The definition of SE has changed since its introduction by Gastaut and his colleagues in 1962, and the Task Force of International League Against Epilepsy has announced that SE is a condition of abnormally prolonged seizures or repeated seizures, treatment of which must be initiated at designated time and their long-term sequelae can be expected after another set of time from the beginning of SE. These time table may vary from different seizure semiology, especially by the degree of motor activity and impairment of consciousness.

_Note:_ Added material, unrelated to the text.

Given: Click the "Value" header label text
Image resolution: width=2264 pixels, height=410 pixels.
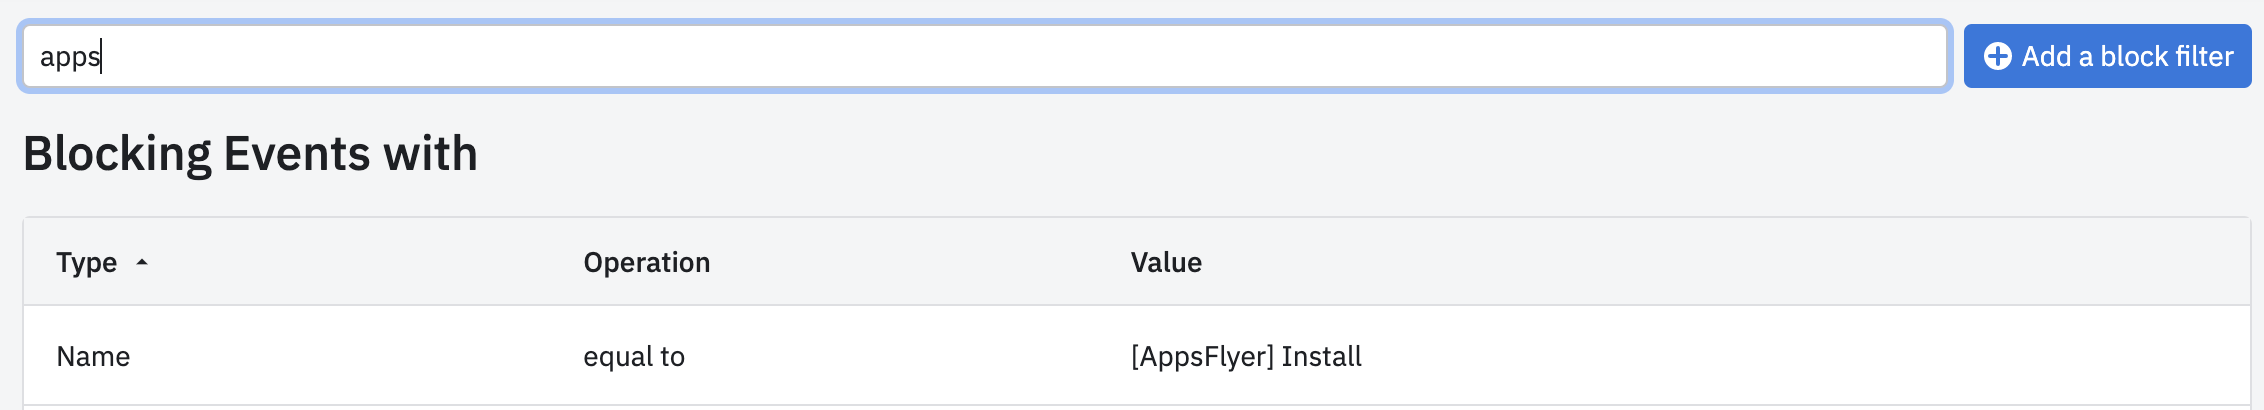Looking at the screenshot, I should [1166, 262].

Due to its unpredictablitity and urgency, not many well-designed randomized controlled trials (RCTs) have been conducted for the management of SE, but prompt recognition and treatment of the seizures is reported to reduce neurological sequelae, number of additional status epilepticus and to have better clinical outcomes. The guideline for status epilepticus treatment proposed by American Epilepsy Society in 2016 recommends a timeline-based algorithm for convulsive seizures, lasting a minimum of five minutes. After allowing zero to five minutes of stabilization phase for monitoring and managing vital signs with laboratory testing, benzodiazepines(BZD) should be administered in the first-line therapy phase of five to 20 minutes, which should followed by a non-benzodiazepine of the second-line therapy phase, if the BZD fails. If the seizure persists unto the third-line therapy phase (40 to 60 minutes), a different second-line antiepileptic medication or general anesthetic drug must be given to the patient. This AES guideline are evidence-based on recent medical literature on SE treatment efficacy, safety and tolerability from infant to adults and recommends specific antiepileptic drug(AED) choice and dosage for each phase.

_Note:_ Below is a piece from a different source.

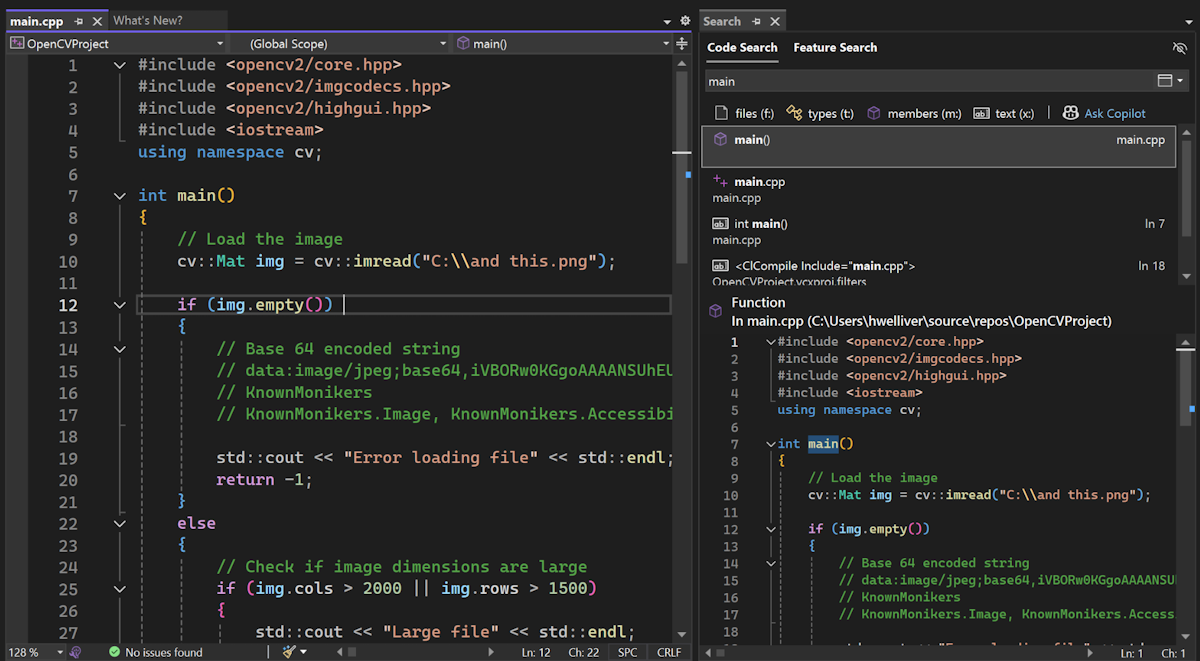
Task: Switch to the Feature Search tab
Action: 835,47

Other seizures such as focal status with impairment of consciousness or absence status epilepticus may have different timelines for initiation of treatment and target time of controlled seizures. EEG recordings can be utilized for these non-convulsive status epilepticus patients for accurate diagnosis and assessment of the treatment efficacy. While intravenous administration of benzodiazepine is commonly recommended, alternative route such as intranasal, buccal and intramuscular benzodiazepines can also be considered especially in emergencies.
If intravenous anesthetic drugs of the third-line therapy step don’t work in cases of refractory SE or super-refractory SE, various modalities or new antiepileptic medications have been tried successfully in some cases. New drugs such as lacosamide or perampanel are available and other non-pharmacologic treatments such as vagal nerve stimulation or deep brain stimulation, ketogenic diet, hypothermia and more are recent additional options.
Evidence-based guidelines are available for proper management of status epilepticus in children with numerous alternatives. Prompt recognition and appropriate control of the seizures are critical in reducing morbidity and mortality of status epilepticus and competent understanding and practice of the guideline cannot be stressed enough.